Find duplicate records in a table and remove them

Find duplicate records in a table and remove them

Why duplicates?

It is surprisingly easy to inadvertently create duplicate records in a table. More often than not, it is because we either didn’t check for an existing record or we didn’t look for the right records by messing up the keys in some way.

How do we delete the duplicates?

This first step is to find the duplicate records. I use this code: –

with x as   (select  *,rn = row_number()
            over(PARTITION BY fieldName order by FieldName)
            from    mytable)
select * from x
where rn > 1

This lists all instances where there are duplicates of ‘fieldName’ in the table ‘mytable’.

Of course, you can change the field and table names to suit your use case.
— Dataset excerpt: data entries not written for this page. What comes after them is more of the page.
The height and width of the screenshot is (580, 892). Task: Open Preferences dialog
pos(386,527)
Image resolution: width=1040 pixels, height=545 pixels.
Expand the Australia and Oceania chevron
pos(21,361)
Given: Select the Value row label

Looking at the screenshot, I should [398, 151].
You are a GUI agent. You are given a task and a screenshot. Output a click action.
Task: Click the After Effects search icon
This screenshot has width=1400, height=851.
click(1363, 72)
The great thing about this query is that you can remove the duplicates from the table by replacing the ‘select * from x’ line with ‘delete x’ so the code will look like this: –

with x as   (select  *,rn = row_number()
            over(PARTITION BY FieldName order by FieldName)
            from    mytable)
delete x
where rn > 1

Stephen

Hi, my name is Stephen Finchett. I have been a software engineer for over 30 years and worked on complex, business critical, multi-user systems for all of my career. For the last 15 years, I have been concentrating on web based solutions using the Microsoft Stack including ASP.Net, C#, TypeScript, SQL Server and running everything at scale within Kubernetes.